It’s difficult – How to Navigate Internet Dating
The thing that makes internet dating wonderful for both men and women is the same thing that makes it tricky. And that thing is the safety and atomicity of it all. When you are using dating site and you find someone interesting and start a series of email or meet by IM or chat room, you have that sensation that something big is getting started at welovedates.com.
But at the same time, you know they do not know you at all and cannot find you or harass you until you finally give that personal information out. So you keep that wall of invisibility up between you and the man or woman you are flirting with. It is amazing the intimacy of flirtation and even sexual chat that will occur while that wall remains firmly in place.
Sadly, that ability to just pull out at any time creates some opportunities for what is at best rudeness and at worst, a situation where you can genuinely hurt someone’s emotions.

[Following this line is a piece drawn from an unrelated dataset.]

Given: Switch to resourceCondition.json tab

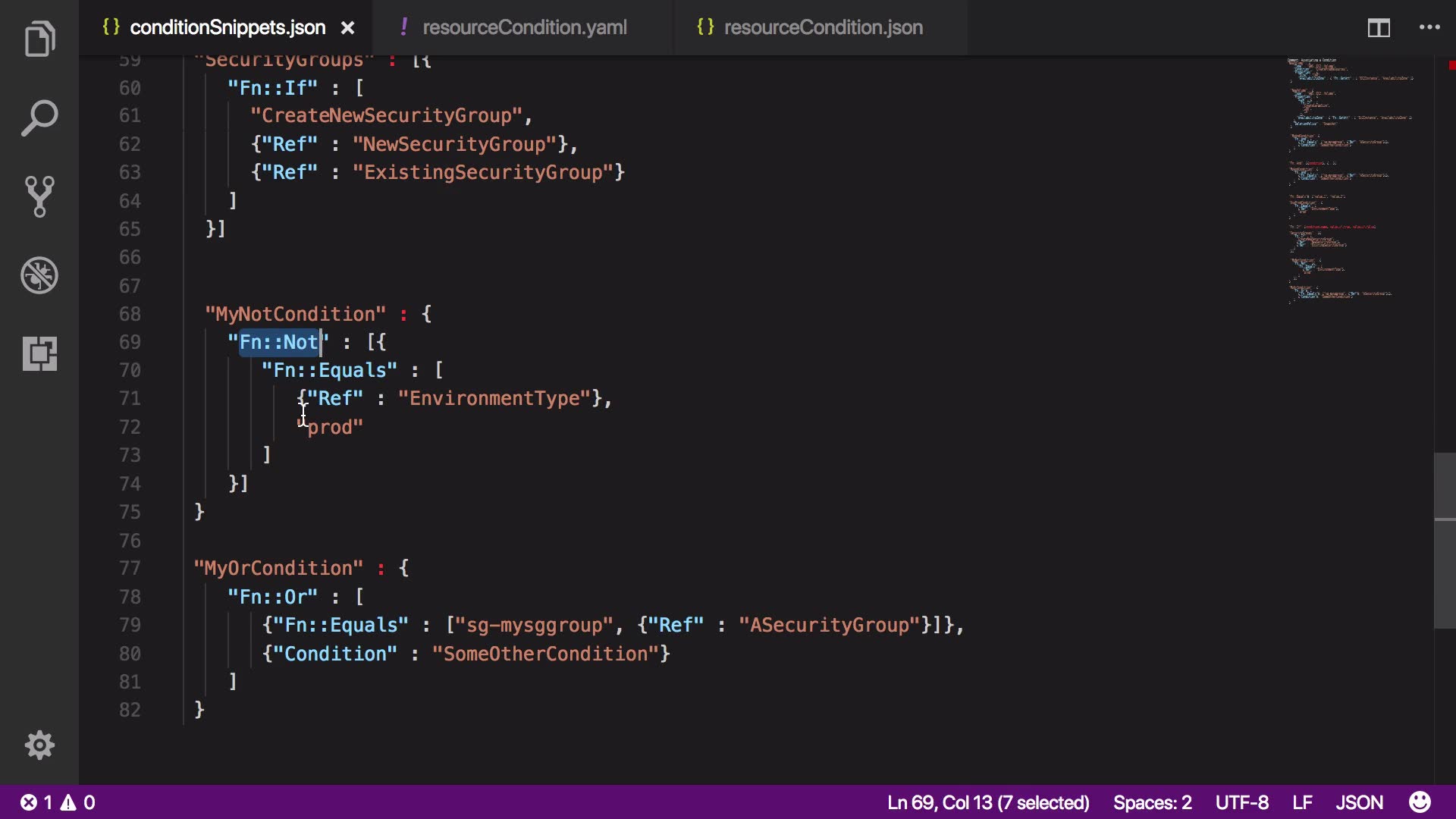Looking at the screenshot, I should [823, 28].
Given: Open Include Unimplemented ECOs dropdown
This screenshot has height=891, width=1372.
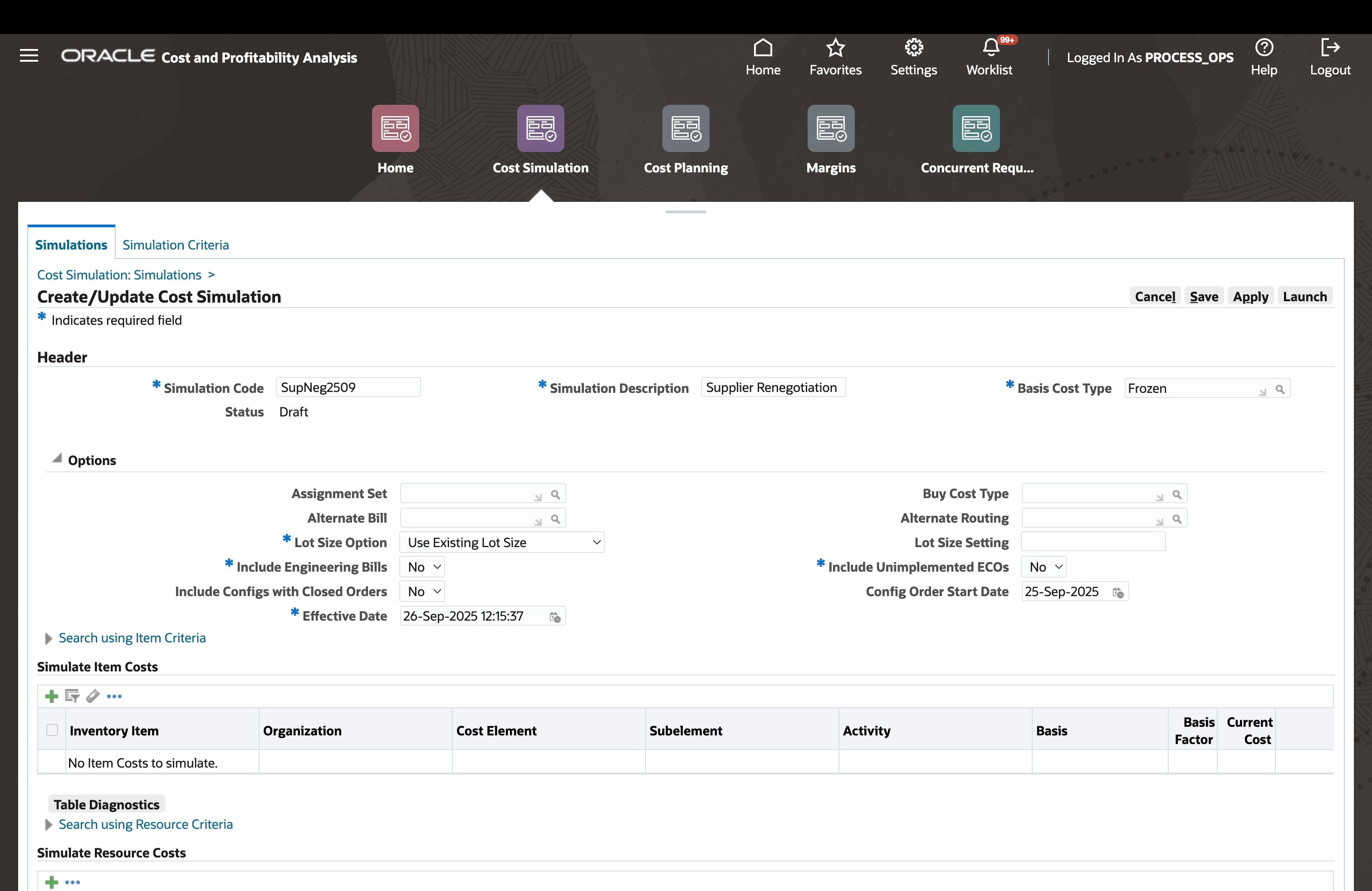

To avoid being guilty of that behavior, some attitudes have to be kept in check when involved at the cyber level with someone who might become a flesh and blood romantic interest.
- This is a real person. It is so easy in a chat or IM setting to not see that you are dealing with a real human being on the other end. So often we think that the person on the other end may be a fabrication, something that someone is performing as so often happens in cyberspace. Do not assume that. If he or she is being totally open and honest with you, they are taking some emotional risks with you. Treat that trust with care and kindness. This may be your future spouse you are chatting with here.
- The rules still apply. I am talking about the rules of courteous human conduct. Be honest with the object of your interest about which you are, where you are, what your situation is, you interests and any restrictions that should be considered when you begin planning a date.
- Have some integrity. Whenever you have to bow out of a meeting or you get questions or inquiries from potential dates, treat those people with some respect. If you get a query for a possible date, answer it and do not use a form letter response. If you have to decline a meeting or date, do so with tact and kindness sparing the girl or guy any embarrassment or feelings.
The senior dating have an old concept of giving someone faces. That means make sure the other person walks away from their time with you with their dignity in place and grieve them an opportunity to bow out with self-respect. You may not see the immediate results of showing that kindness to someone but it will result in quality relationships across the board for you so learn how to give face to your break ups or when declining a date.
When the relationship goes to the level of a meeting or dating, use the same rules of courtesy and civility. Never just stand someone up for a date other than an emergency or no other way to avoid that happening. If you are not going to make the date, call or email them and explain it to them so they know you didn’t just insult them.
If you have a date but the future is not right to go on, convert the relationship to a friendship. Call him or her and keep them feeling good about what you shared even though the romance is not going to go forward. Just remember, she might have a friend, he might have a cousin so keep strong friendships with the people you socialize with romantically and it will build a good network for future relationships.